Daily Reflection for Tuesday April 13, 2021
 

Peace and Blessings, Friends and Parishioners!

These readings are for Tuesday of the Second Week of Easter.
We encourage you to reflect on them at this link:

http://www.usccb.org/bible/readings/041321.cfm

If you prefer to use your own Bible, the readings are:
First Reading:  Acts 4:32-37
Responsorial:  Psalm 93:1ab, 1cd-2, 5
Gospel:  John 3:7b-15

Our reflection on Tuesday’s readings:

Jesus said, “If I tell you about earthly things and you do not believe, how will you believe if I tell you about heavenly things?” (John 3:12)

Belief in God didn’t come easily to me.  I focused on earthly things, my business career and my social life.  Believing in God wasn’t a high priority.  But as the years passed, I was neither richer nor happier.  But when I met my wife, Margot, and began attending Mass with her, I became happier.  It was easy to relate to the lady next to me, and attribute my happiness to her.  It was hard to relate to a God I couldn’t see or touch, and to recognize how God was changing me.

When I heard a priest explain that God’s love is like the wind, I “saw” what was happening to me.  We can’t see the wind, but we know it’s there from the effect it has.  Leaves rustle, waves ripple, our sweaty body cools.  God’s love is like that.  We can’t see it, but we sense its effect.  Being open to love changes us.

But my relationship with God lagged as I focused on God loving me and giving me what I want.  Love doesn’t thrive on self-centeredness.  Christians believe Christ dwells in all of us.  When I fail to love you, I deny the Christ dwelling in me who loves you – and I deny the Christ dwelling in you whom I am called to love.  Love is magnified when it’s shared.  I “see” that our life is all about relationships, with each other and with God.

The importance of loving others is apparent in a Thomas Merton story:  In Louisville, at the corner of Fourth and Walnut, in the center of the shopping district, I was suddenly overwhelmed by the realization that I loved all these people, that they were mine and I theirs, that we could not be alien to one another even though we were total strangers.  It was as though I suddenly saw the secret beauty of their hearts, and the depths of their hearts where neither sin nor desire nor self-knowledge can reach, the core of their reality, the person that each one is in God’s eyes.  If only all of us could see ourselves as we really are.”
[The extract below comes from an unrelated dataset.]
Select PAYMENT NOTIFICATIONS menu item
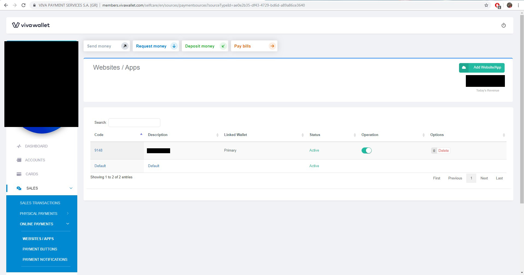This screenshot has height=275, width=524. [x=45, y=259]
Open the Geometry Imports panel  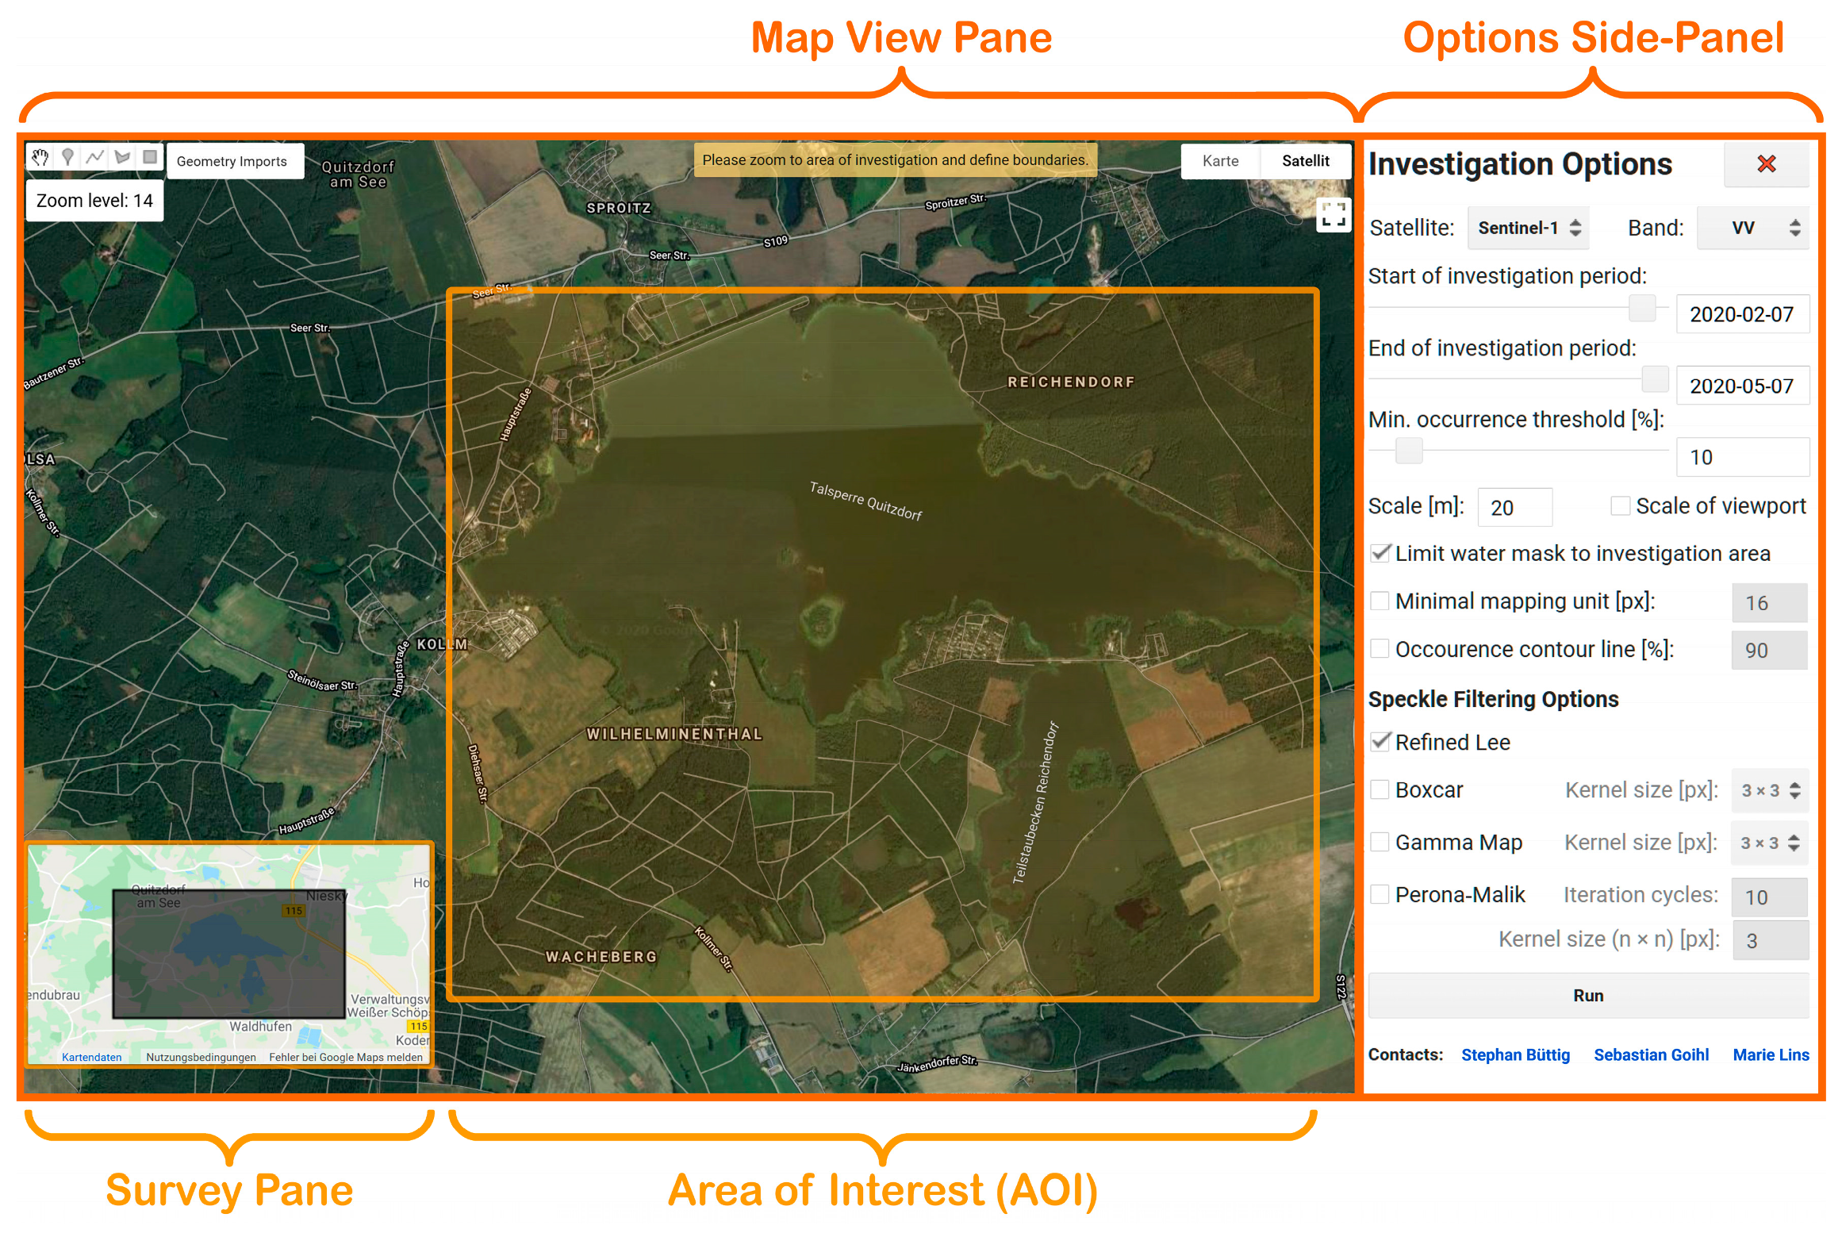click(235, 161)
The idea of God working through me also reminds me of the movie, “Oh God.”  God is asked, “If you’re really God, why don’t you do something about the pain and suffering in the world?”  “God” answered, “I did do something.  I gave you each other.  Why don’t you do something?”

As we journey toward Pentecost and the coming of the Holy Spirit, let’s celebrate our belief in the loving God dwelling in each of us, and let’s make that love apparent to those around us.